Which lines of the material contain the word "agent"? Show each one.

+---+

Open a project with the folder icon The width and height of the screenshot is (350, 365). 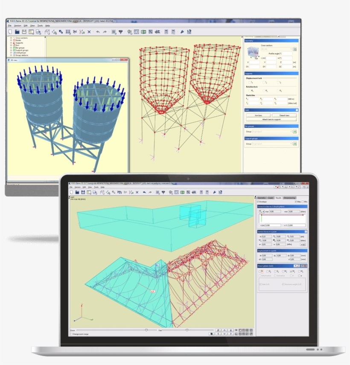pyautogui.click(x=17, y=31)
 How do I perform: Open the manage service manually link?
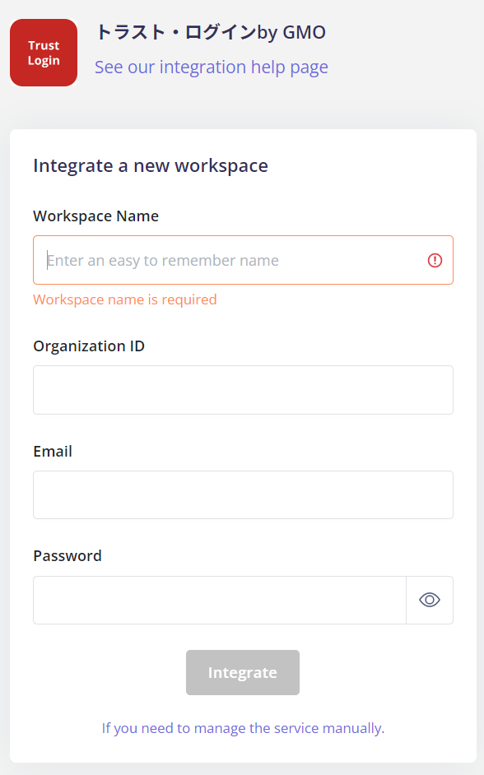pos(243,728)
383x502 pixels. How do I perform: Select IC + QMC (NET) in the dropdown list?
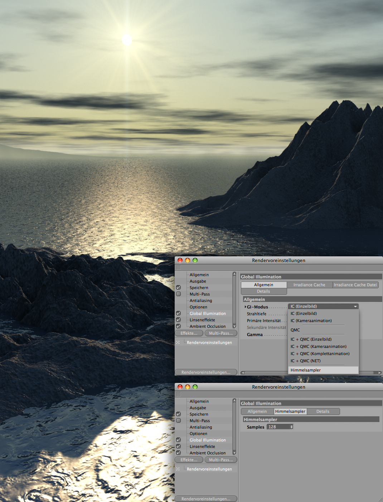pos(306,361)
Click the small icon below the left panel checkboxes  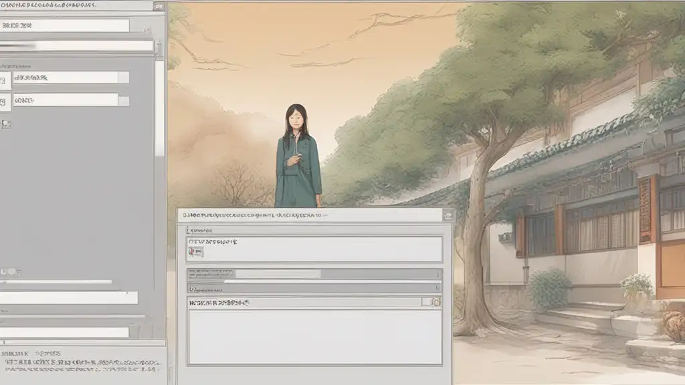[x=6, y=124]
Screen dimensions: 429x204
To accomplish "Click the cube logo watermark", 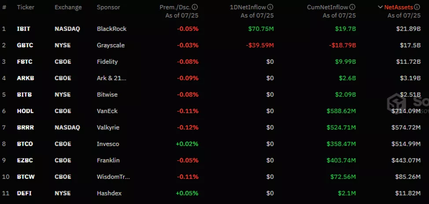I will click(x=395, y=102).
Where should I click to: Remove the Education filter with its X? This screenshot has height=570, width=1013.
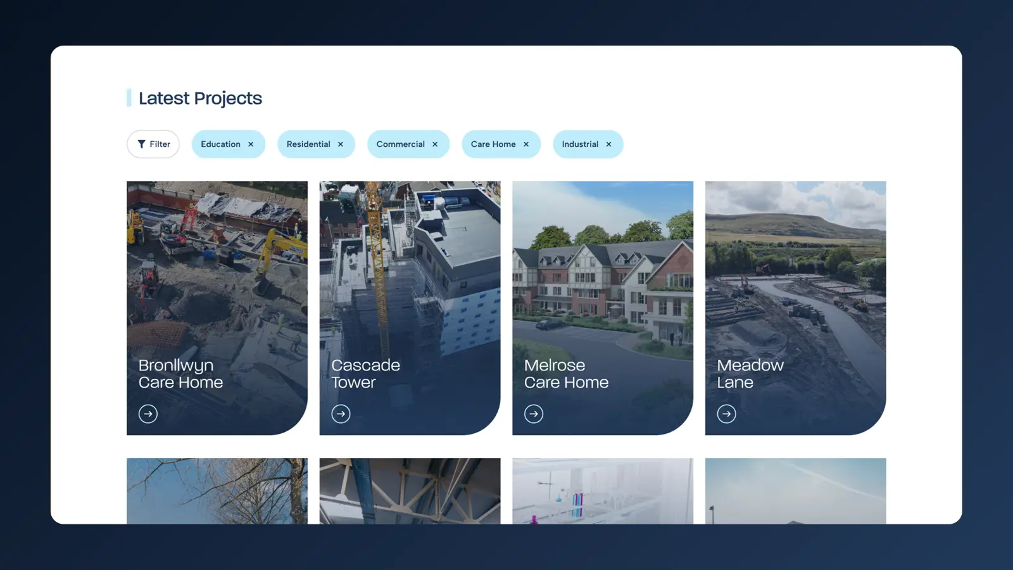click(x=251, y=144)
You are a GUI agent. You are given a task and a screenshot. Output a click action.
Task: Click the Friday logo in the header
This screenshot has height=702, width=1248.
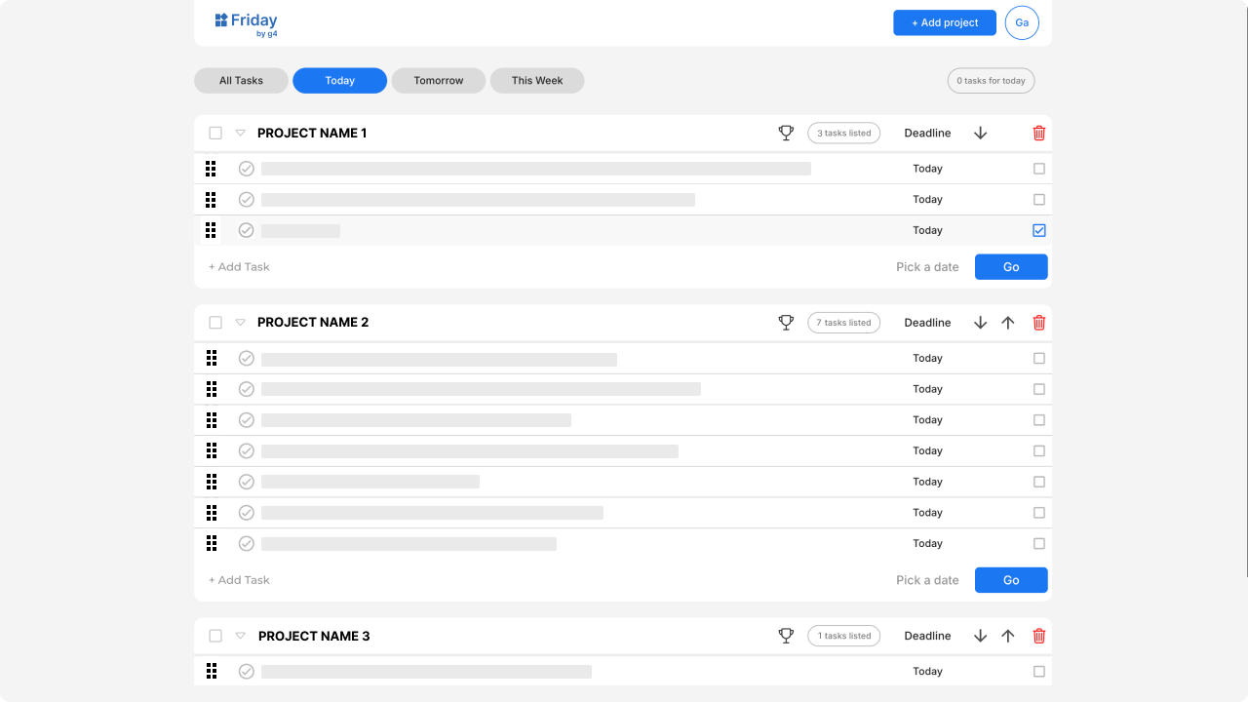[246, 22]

+---+

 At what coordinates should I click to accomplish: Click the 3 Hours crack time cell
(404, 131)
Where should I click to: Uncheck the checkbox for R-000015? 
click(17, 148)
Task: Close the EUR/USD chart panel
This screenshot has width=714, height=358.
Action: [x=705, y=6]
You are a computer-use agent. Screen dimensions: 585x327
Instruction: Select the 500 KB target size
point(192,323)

+---+

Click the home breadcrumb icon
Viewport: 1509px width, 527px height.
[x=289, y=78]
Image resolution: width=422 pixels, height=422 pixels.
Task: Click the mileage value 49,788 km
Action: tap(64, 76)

+---+

▸ **Result of the task**
You are a GUI agent. You are given a task and a screenshot. Output a click action.
You are a computer-use agent. Screen dimensions: 585x327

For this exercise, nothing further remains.